On 7/12/2014 11:10 AM, Martin Grigorov wrote:
http://www.w3.org/TR/html5/disabled-elements.html
4.14.2 Pseudo-classes
:enabled
My understanding from reading the above link is that this is a
pseudo-class to be used in CSS selectors---that is, to _select_ elements
that are enabled. This thread initially addressed _how to make an
element disabled_, and I don't think that adding ":enabled" to the
element will change its enabled status---in fact, there is no ":enabled"
class, which is why it is called a "pseudo-class".

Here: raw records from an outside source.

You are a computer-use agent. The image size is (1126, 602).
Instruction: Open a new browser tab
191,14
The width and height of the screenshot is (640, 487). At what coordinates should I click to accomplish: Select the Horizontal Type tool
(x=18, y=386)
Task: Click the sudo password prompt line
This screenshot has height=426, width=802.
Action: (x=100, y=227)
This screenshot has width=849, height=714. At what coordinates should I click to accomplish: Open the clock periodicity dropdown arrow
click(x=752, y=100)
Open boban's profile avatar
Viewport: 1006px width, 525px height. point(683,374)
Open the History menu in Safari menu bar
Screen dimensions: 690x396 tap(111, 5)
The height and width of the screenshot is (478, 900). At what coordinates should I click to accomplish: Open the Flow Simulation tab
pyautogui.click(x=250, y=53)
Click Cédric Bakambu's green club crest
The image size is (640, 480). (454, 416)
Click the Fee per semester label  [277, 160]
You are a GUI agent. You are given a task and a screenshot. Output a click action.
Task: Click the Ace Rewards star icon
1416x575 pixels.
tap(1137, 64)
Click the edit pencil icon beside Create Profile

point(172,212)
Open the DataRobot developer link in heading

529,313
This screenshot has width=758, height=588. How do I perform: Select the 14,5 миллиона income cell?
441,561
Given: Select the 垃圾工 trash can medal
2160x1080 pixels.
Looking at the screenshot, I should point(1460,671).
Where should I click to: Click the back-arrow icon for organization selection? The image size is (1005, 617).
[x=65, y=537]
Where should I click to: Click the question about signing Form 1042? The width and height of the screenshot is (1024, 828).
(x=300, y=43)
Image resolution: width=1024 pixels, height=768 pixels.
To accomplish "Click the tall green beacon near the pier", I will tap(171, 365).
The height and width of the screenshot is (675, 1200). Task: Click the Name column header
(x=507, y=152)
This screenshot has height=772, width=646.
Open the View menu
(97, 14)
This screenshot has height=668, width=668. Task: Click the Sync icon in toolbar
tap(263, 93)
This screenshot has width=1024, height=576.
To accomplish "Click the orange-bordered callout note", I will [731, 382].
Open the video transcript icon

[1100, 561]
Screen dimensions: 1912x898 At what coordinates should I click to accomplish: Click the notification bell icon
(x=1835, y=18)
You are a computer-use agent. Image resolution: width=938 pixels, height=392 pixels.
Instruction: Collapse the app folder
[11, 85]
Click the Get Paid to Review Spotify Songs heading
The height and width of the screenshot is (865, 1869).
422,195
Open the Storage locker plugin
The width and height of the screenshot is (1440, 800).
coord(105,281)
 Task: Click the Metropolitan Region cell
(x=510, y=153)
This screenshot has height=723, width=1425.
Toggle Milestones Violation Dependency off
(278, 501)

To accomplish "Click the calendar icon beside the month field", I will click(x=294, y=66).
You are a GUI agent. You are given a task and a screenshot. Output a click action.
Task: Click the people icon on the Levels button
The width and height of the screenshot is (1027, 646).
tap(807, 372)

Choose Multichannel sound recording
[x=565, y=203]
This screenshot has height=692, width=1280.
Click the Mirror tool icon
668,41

However, reading between the lines, it appears that simply removing the
href attribute from <a> will cause it to be disabled (a "placeholder"),
and thus the CSS ":enabled" pseudo-class selector will not include it,
which is what we want. Therefore the current behavior under Wicket 7.x
(removing the href attribute) seems appropriate for disabling the <a>
element. We need merely to provide a mechanism to easily specify certain
CSS classes to be added when the state is disabled, and that's why I was
thinking of a DisabledStatusAttributeModifier or something.
That part is simple. The more interesting part is how to group together
a "bundle" of declarative behaviors to be easily plugged in to work with
various frameworks (e.g. Bootstrap, Pure). I have some ideas on this;
I'll investigate more, and discuss them on WICKET-5460.